Fourier exponents of an almost periodic solution of differential equation

Consider an almost periodic solution $u$ of some differential equation (autonomous, nonautonomous, ordinary or in partial derivatives). There are methods to show the existence and uniqueness of such solution if we have almost periodic functions on right-hand side and initial conditions of differential equation. I'm interested in what we may know about the number of the Fourier exponents of $u$.

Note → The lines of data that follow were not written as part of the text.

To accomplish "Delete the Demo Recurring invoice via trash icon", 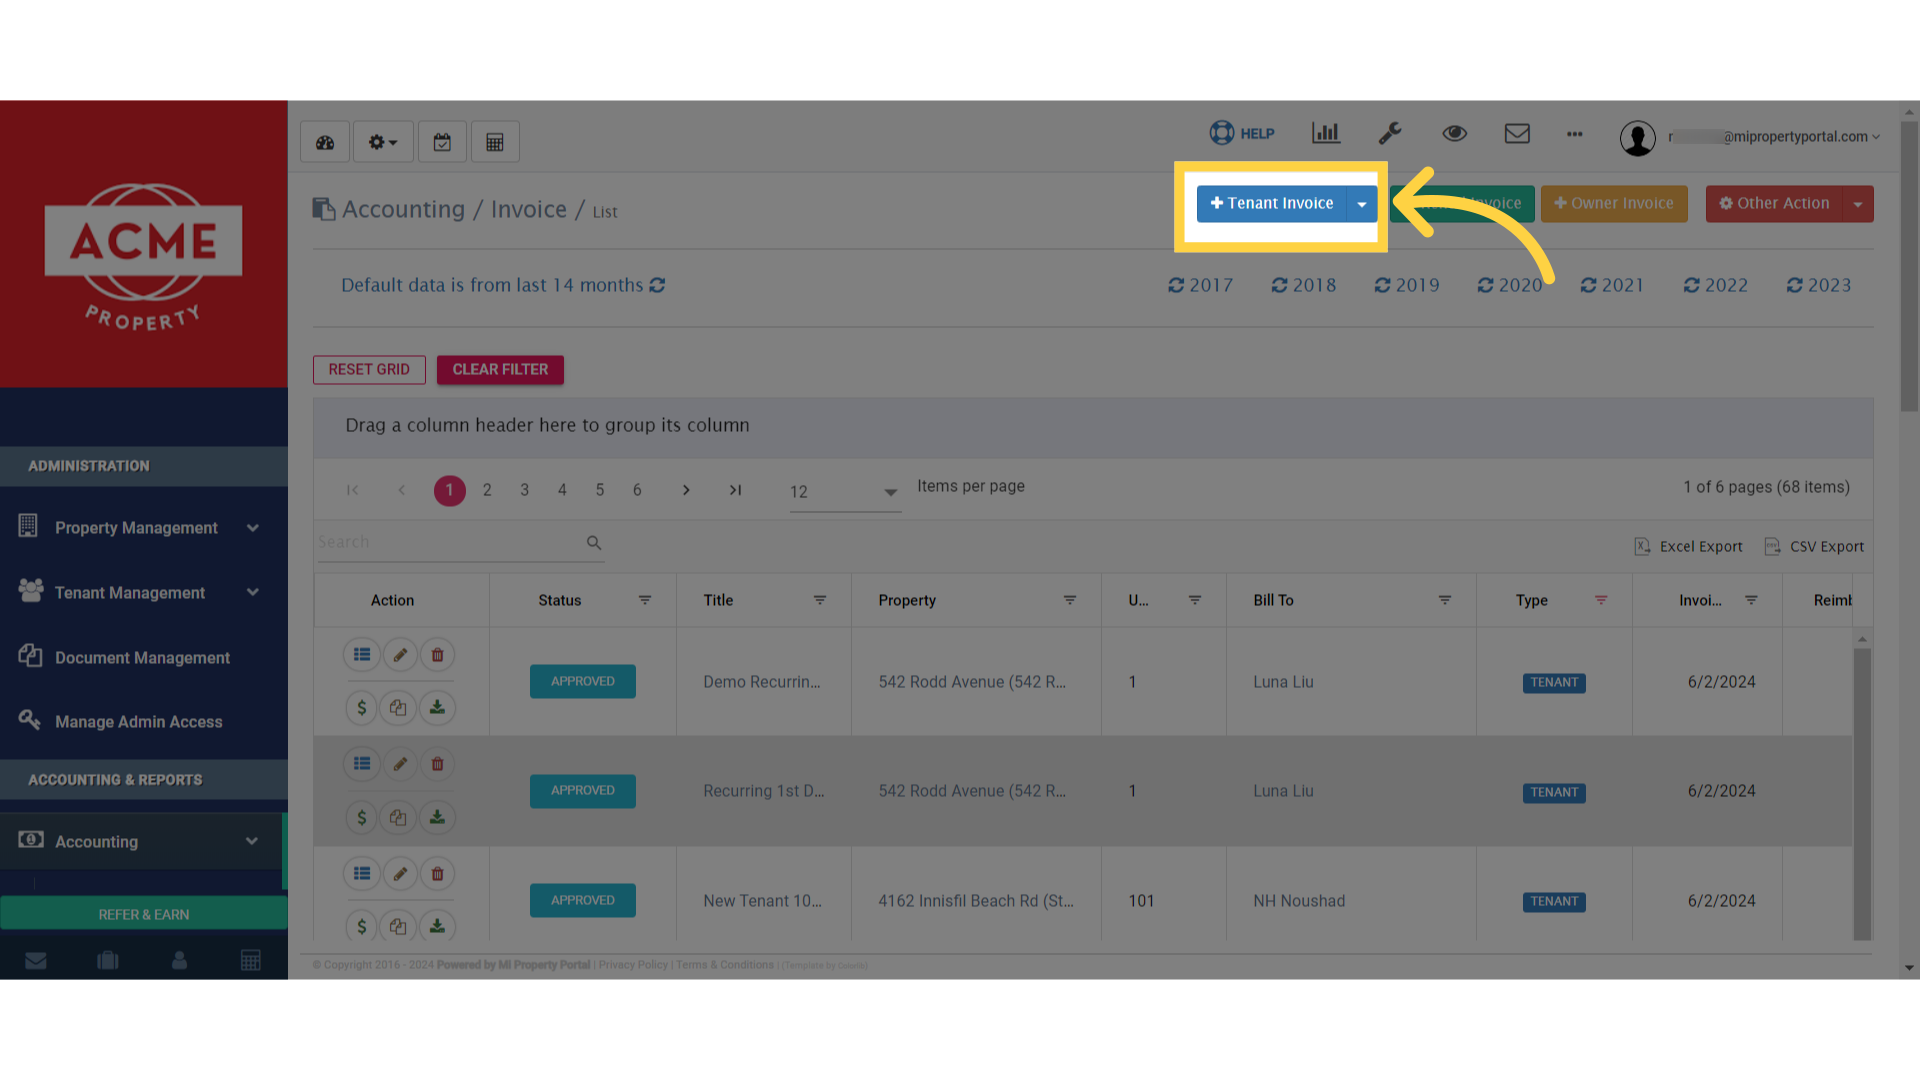I will point(437,654).
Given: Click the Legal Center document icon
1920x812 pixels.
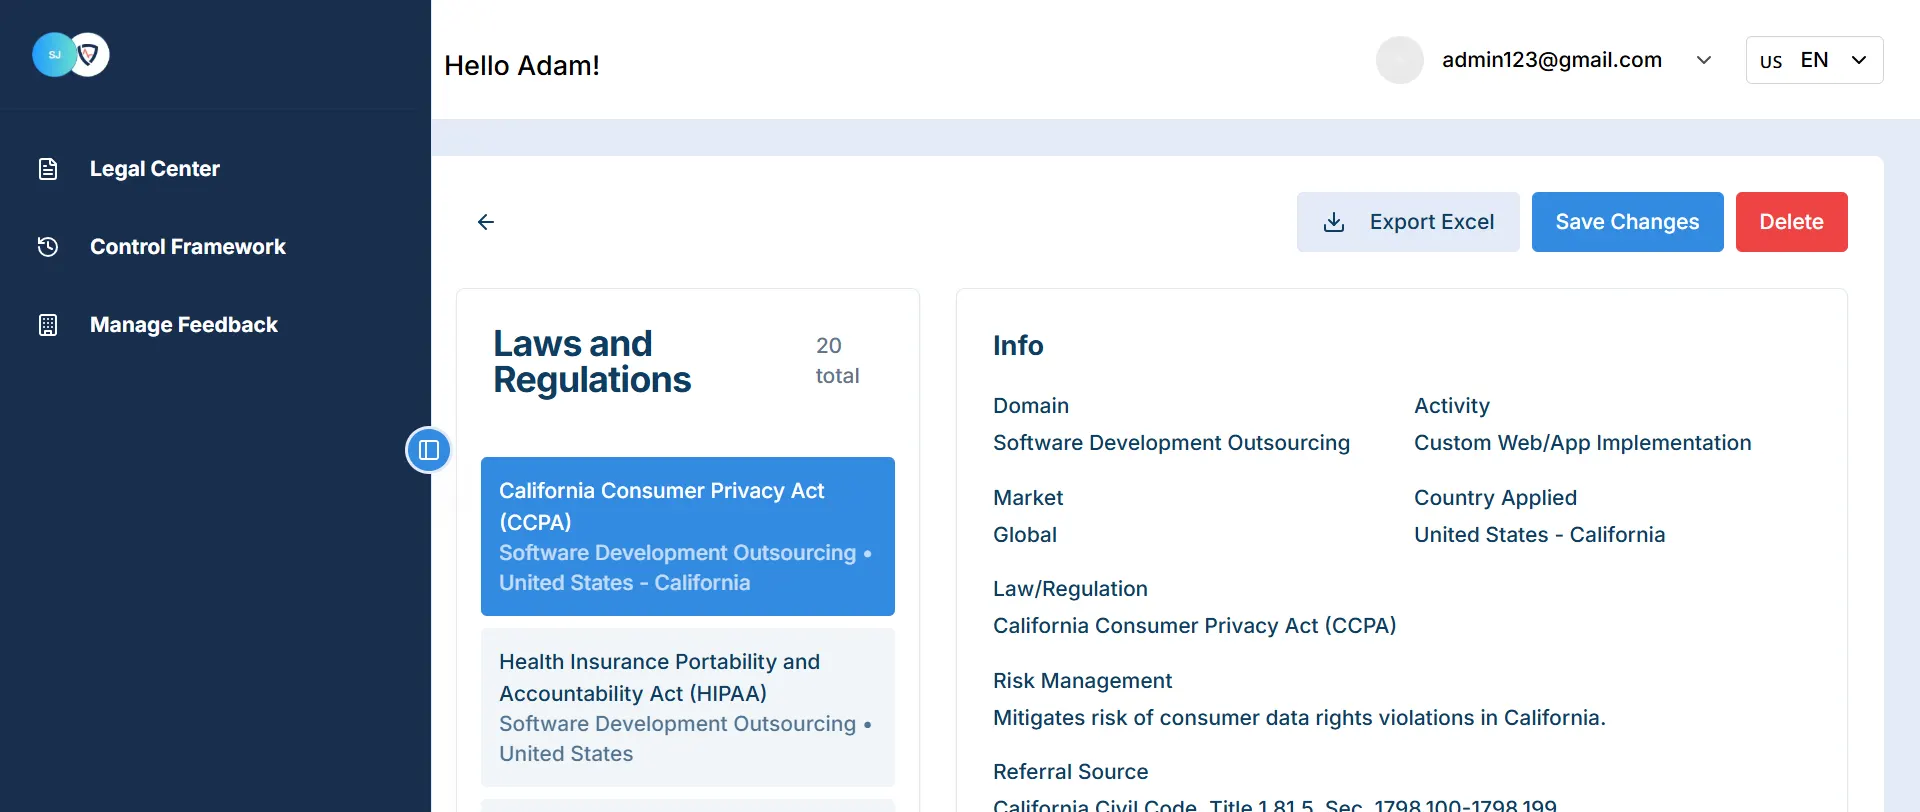Looking at the screenshot, I should click(x=48, y=169).
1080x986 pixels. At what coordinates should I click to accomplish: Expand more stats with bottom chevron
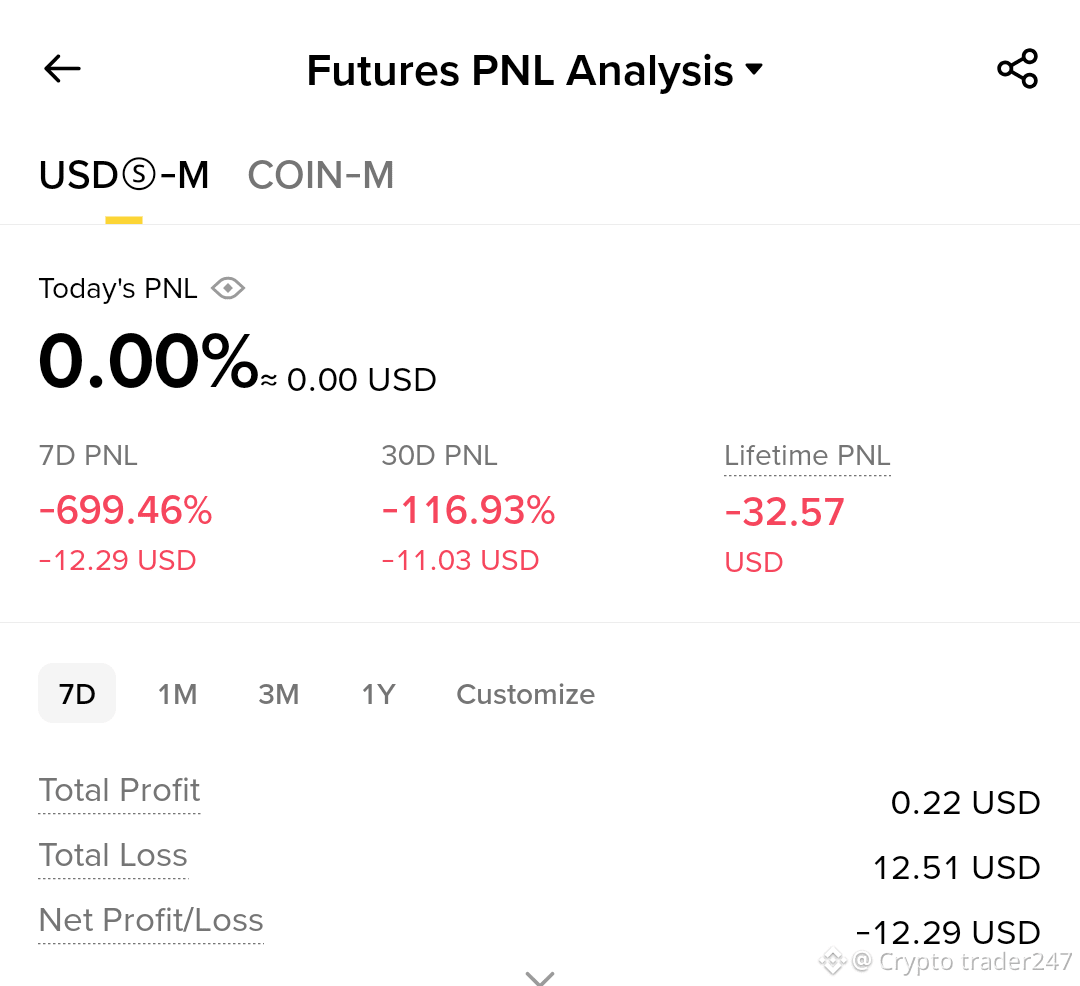[x=539, y=978]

Sometimes we can show the containment of modulus (=the least additive subgroup of $\mathbb{R}$ containing the Fourier exponents), i.e., for example, that $\operatorname{mod}(u) \subset \operatorname{mod}(F,f_1,f_2)$, where $F$ is the right-hand side and $f_1$, $f_2$ are initial conditions. In particular, if there is finite integral base for the Fourier exponents of $(F,f_1,f_2)$ then we have finite integral base for the Fourier exponents of $u$ (but we can't say that the number of the Fourier exponents of $u$ is finite).

Question. In what case (=in what non-trivial class of differential equations) can we say that the number of the Fourier exponents of $u$ is finite and there is some connection between the exponents of $u$ and the exponents of $(F,f_1,f_2)$?

I give an example of the trivial case, where we can find the solution directly. Let $\omega$ be an irrational number and consider the differential equation $$y''(t)+y(t)=\sin(\omega t), \ y(0)=0, \ y'(0)=0.$$ The solution is $y(t)=\frac{\sin(\omega t)-\omega \sin(t)}{1-\omega^2}$.